United States District Court, W.D. Arkansas, Fayetteville Division

July 21, 2016

ACTIVE MARKETING GROUP, INC. PLAINTIFF
v.
EB BRANDS HOLDINGS, INC., d/b/a EB Sport Group, EB Brands, E&B HK Limited, EB Giftware, Sports and Leisure Tech, and Sportline DEFENDANT

          MEMORANDUM OPINION AND ORDER

          TIMOTHY L. BROOKS, UNITED STATES DISTRICT JUDGE

         Currently before the Court are Plaintiff Active Marketing Group, Inc.'s ("Active") Partial Motion to Dismiss Defendant's Second Amended Counterclaim (Doc. 31) and Memorandum of Law in Support (Doc. 32), and Defendant EB Brands Holdings, Inc.'s ("EB") Memorandum in Response (Doc. 33). For the reasons given below, Active's Motion is GRANTED.

         I. BACKGROUND

         According to the Amended Complaint in this case, Active and EB have been doing business with each other since 1989. (Doc. 20, ¶ 10). Specifically, Active has been acting as a sales representative for EB, "placing EB's products for sale with retailers like Walmart." Id. The subject of this lawsuit is the most recent sales representative agreement ("the Contract") between the parties, into which they entered on December 31, 2014. Id. at ¶ 11; see also Doc. 1-1 (the Contract). Active alleges that on April 1, 2016, EB breached the Contract by unilaterally terminating it without adequate notice or good cause, attempting to restrict Active's ability to communicate with Walmart, and withholding sales commissions that were owed to Active by EB under the Contract. See Doc. 20, ¶¶ 28-41; see also Doc. 1-2 (the termination letter fronn EB to Active). Active's Amended Complaint sets forth two counts premised on these allegations: breach of contract, and violation of Ark..Code Ann. § 4-70-301, et seq. (Doc. 20, ¶¶ 42-55). EB has answered Active's Amended Complaint, and asserted four counterclaims for accounting, replevin, declaratory judgment, and breach of contract. (Doc. 28, ¶¶ 56-80).
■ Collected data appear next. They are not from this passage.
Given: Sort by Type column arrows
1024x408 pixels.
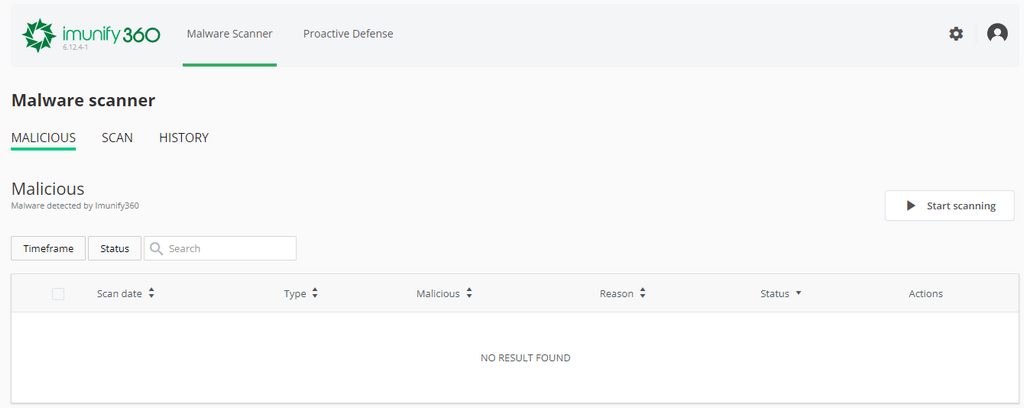Looking at the screenshot, I should (x=315, y=294).
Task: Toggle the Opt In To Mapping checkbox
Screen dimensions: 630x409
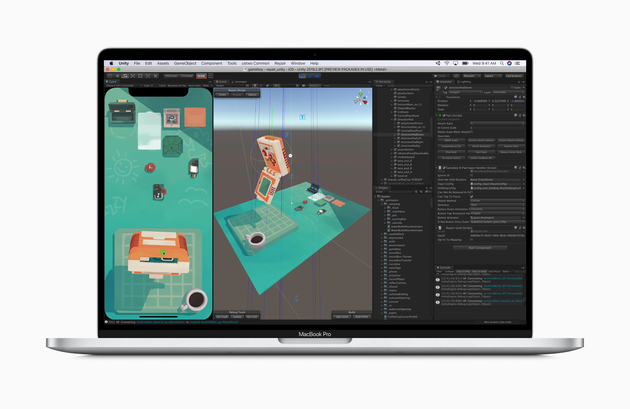Action: (471, 241)
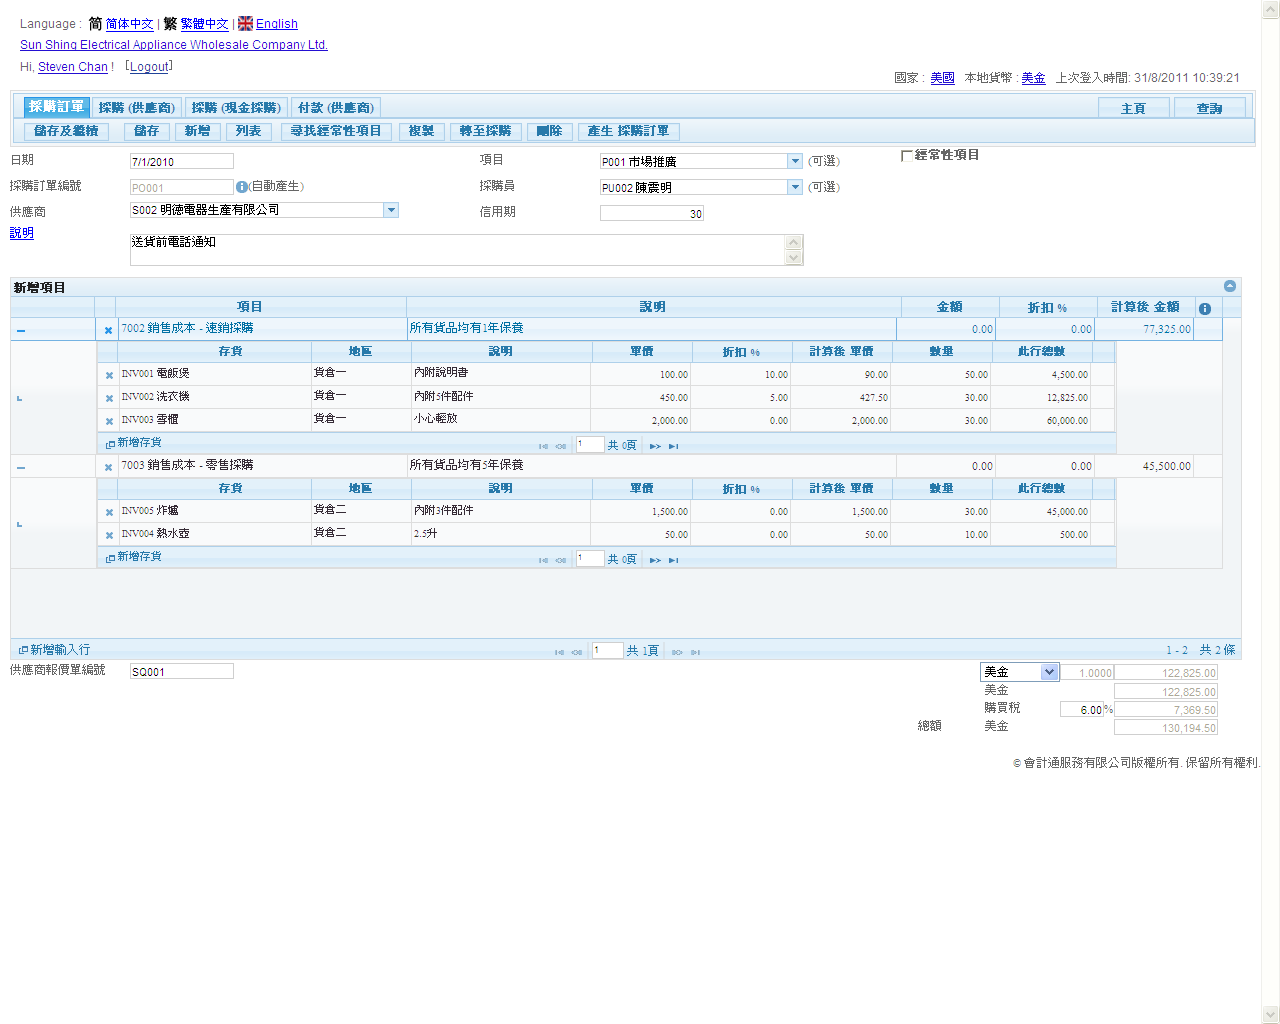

         Active has moved under Fed.R.Civ.P. 12(b)(6) for this Court to dismiss EB's fourth counterclaim for breach of contract, ''[1] on the grounds that EB has failed to plead sufficient facts to plausibly show that it is entitled to relief. Naturally, EB disagrees. Active's Motion and EB's opposition have been fully briefed, and the Motion is now ripe for decision.

         II. LEGAL STANDARD

         To survive a Rule 12(b)(6) motion to dismiss, a pleading must provide "a short and plain statement of the claim showing that [the claimant] is entitled to relief." Fed.R.Civ.P. 8(a)(2). The purpose of this requirement is to "give the defendant fair notice of what the . . . claim is and the grounds upon which it rests." Erickson v. Pardus, 551 U.S. 89, 93 (2007) (quoting Bell Atl. Corp. v. Twombly, 550 U.S. 544, 555 (2007)). The Court must accept all of the Counterclaim's factual allegations as true, and construe the pleadings in the light most favorable to EB, drawing all reasonable inferences in EB's favor. See Ashley Cnty., Ark. v. Pfizer, Inc., 552 F.3d 659, 665 (8th Cir. 2009).

         However, the Counterclaim "must contain sufficient factual matter, accepted as true, to 'state a claim to relief that is plausible on its face.'" Ashcroft v. Iqbal, 556 U.S. 662, 678 (2009) (quoting Twombly, 550 U.S. at 570). "A claim has facial plausibility when the [claimant] pleads factual content that allows the court to draw the reasonable inference that the defendant is liable for the misconduct alleged." Id. "A pleading that offers 'labels and conclusions' or 'a formulaic recitation of the elements of a cause of action will not do.' Nor does a [pleading] suffice if it tenders 'naked assertion[s]' devoid of 'further factual enhancement.'" Id. In other words, while "the pleading standard that Rule 8 announces does not require 'detailed factual allegations, ' ... it demands more than an unadorned, the defendant-unlawfully-harmed-me accusation." Id.

         III. DISCUSSION

         EB's Counterclaim for breach of contract is premised entirely on the following allegations:

77. The Sales Representative Agreement is a valid and enforceable contract between the parties.
78. Defendant has fully satisfied all of its obligations to Plaintiff under the Sales Representative Agreement.
79. Plaintiff breached its obligations to Defendant under the Sales Representative agreement by, inter alia, failing to perform in accordance with Section 6 of the Sales Representative Agreement, and/or by selling and/or marketing competitive products to existing and targeted, prospective customers in violation of the Sales Representative Agreement.
80. As a result of Plaintiff's breaches, Defendant has lost sales and otherwise been damaged in an amount to be determined at trial, but believed to exceed $4 ...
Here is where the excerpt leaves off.